Training Log: Entry 2380
BBB BEEFCAKE Week 6, Workout 2.
AM WORKOUT (0315 wake up via alarm)
CIRCUIT (chin-press) plate change rest, 90 seconds before final press
Weighted chins (various grips) 30lbs
5x10
Axle clean and strict press away
5xAxle
5x66
5x151
5x171
4+1x191 (technique issue: bar drifted. Had to re-rack and press for final rep)

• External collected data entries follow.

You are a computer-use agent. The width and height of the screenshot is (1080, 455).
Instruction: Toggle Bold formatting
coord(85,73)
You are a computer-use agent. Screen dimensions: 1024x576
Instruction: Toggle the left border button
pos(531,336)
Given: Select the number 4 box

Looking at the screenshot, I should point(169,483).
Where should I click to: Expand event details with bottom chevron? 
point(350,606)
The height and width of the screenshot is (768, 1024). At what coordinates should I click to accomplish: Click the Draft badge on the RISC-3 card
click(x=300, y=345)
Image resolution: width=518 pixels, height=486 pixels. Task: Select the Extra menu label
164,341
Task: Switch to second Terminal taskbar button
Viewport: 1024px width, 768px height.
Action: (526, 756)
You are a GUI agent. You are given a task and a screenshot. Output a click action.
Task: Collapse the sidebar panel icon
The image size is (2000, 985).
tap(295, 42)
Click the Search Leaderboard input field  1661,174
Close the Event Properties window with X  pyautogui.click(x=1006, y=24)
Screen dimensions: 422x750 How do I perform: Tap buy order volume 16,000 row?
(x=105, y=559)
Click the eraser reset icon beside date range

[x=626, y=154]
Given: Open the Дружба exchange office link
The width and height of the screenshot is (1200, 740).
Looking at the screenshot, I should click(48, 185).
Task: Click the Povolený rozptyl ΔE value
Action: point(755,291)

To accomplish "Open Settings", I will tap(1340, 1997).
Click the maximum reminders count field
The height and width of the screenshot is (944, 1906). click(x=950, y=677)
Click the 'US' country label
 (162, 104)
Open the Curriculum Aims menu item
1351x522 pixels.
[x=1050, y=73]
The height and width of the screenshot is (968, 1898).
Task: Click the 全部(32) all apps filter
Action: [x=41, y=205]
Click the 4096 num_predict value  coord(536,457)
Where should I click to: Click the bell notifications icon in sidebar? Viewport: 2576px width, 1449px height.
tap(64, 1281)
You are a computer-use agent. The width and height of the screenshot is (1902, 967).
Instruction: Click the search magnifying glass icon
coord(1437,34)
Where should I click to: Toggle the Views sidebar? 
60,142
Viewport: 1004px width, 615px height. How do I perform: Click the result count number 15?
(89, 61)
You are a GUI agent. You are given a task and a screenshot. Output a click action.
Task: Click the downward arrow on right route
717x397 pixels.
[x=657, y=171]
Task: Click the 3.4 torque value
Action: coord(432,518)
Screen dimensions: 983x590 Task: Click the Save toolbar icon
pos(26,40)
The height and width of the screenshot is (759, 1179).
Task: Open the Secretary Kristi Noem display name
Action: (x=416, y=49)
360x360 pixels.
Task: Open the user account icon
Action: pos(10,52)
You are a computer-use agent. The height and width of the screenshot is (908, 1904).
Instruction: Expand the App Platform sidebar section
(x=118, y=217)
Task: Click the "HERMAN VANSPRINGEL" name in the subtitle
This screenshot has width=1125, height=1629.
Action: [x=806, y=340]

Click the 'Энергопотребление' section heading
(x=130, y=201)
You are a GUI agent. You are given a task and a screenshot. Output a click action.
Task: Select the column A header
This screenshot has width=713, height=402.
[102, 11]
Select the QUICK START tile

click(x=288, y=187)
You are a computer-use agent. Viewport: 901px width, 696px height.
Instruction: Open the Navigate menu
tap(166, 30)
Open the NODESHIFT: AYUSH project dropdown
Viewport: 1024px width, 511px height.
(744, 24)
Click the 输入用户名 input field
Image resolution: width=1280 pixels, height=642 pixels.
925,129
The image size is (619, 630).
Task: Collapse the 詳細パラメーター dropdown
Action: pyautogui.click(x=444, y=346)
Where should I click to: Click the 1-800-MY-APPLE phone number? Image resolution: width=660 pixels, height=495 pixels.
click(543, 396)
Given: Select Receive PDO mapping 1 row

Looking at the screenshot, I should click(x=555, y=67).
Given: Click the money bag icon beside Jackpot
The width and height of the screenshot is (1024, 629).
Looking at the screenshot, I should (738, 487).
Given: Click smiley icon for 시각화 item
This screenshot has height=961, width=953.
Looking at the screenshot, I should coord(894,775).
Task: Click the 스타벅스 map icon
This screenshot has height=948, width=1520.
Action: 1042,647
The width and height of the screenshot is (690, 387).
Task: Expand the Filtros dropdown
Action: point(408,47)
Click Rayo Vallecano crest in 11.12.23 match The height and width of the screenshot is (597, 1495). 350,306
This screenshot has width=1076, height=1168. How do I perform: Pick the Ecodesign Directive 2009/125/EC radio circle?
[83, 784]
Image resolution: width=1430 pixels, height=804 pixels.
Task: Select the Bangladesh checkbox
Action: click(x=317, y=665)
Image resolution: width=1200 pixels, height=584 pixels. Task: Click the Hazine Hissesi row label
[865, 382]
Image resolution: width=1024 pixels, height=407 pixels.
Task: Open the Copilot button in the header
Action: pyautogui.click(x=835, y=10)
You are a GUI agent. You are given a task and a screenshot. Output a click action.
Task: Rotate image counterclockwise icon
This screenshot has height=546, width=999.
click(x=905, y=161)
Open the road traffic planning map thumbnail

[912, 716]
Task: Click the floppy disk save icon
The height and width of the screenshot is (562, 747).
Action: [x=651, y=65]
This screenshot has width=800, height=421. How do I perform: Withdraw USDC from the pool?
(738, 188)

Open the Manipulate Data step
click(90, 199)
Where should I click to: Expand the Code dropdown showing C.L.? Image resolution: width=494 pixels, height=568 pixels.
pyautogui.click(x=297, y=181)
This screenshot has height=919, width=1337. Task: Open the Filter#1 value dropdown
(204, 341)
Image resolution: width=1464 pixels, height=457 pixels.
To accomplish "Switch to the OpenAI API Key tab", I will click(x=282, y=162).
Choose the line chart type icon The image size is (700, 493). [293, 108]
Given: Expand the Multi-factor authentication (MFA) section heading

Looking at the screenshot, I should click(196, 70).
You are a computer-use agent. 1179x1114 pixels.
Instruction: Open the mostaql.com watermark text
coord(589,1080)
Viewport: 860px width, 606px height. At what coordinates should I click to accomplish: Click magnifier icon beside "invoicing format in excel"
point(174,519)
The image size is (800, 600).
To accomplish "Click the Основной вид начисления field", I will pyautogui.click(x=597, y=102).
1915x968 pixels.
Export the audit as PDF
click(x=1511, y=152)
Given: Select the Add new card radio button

SUPERSETS (press-row) 2:00 between first 4 sets, 2:30 before final set
Axle clean and strict press away 151
5x10
Axle double overhand rows 151
5x10
50 band pull aparts
90 DB bench stripset (no rest between sets)
(3 incline) 1x10
(3) 1x3 w/reactive slingshot
(3) 1x3 w/Metal Catapult
(Flat) 1x4
(Flat) 1x4 w/Catapult
BW Dips w/10 breath rest pause: 8+9+9+8+10+6
25 band pushdowns
Lateral raises (no rest between sets)
20x10lb plates
20x5
20x2.5
20xUnloaded hands
POST WORKOUT SHAKE
30 GHRS
10 neck bridges each way
20 standing ab wheel
40 Reverse hypers
Notes: Early shift today, so early wake up. Breakfast of 2-ish scrambled eggs (leftover from kid’s breakfast yesterday), 1/3 of an avocado, 2.25 ounces of grassfed beef, keto waffle and a large amount of sunbutter about 5 minutes before the first set.
Something in my left shoulder blade/trap got tweaked at some point yesterday/last night, and it made pressing super not awesome. I took the topset of the main work out of the rack vs off the floor just to set myself up for as much success as possible/not get fatigued before the pressing, but it came with having an “unpracticed” technique and I feel like that shone through. Still got some Conan strength in me to hoist it up, but could have had a better showing with a little better prep. Redeemed myself on the BBB work. Very pleased with that.
Really like what I’ve come up with on those lateral raises. Building the Monolith is next, and I’ll most likely end up less free form with my assistance work, but these might still make a showing.
I’m undereating again. Saw the scale go down on a nightly weigh in. I’ve noticed my dietary habits are pseudo intermittent fasting right now: large breakfast, large pre-bed meal, high fats on both of those, and then the middle meals are rather paltry and low in fats. I’ve been playing around with macro timing, eating high fats before training, then low fat/high protein post training for about 5 hours before “switching” back to fats at around 1330 with a snack of nuts and dark chocolate, but I’m thinking the next smart play is to kick some fats into the noon time meal. I’m also planning on upping my avocado portions from 1/3 to 1/2, resulting in eating a whole avocado a day. May start drinking my cashew milk in the morning as well as the evening too, and I’ve started including pistachios in my nightly meal. Writing this all out, it’s primarily plant based fats I’m looking at, and with that mostly monos, which means to me I need to also consider upping my good saturated fat sources. Got lots of options there; just need to make smart choices.
PM WORKOUT (1600)
Axle Grace
2:46 (12 second PR/LIFETIME PR)
Notes: Holy f**k, I have no idea where that came from. My left shoulder is still buggy and I felt awful coming into this, telling myself I just needed to get it done, and then when it was over I saw the time and was shocked. This program has been awesome for my conditioning, which I don't think was ever the intention, but take all the victories you can.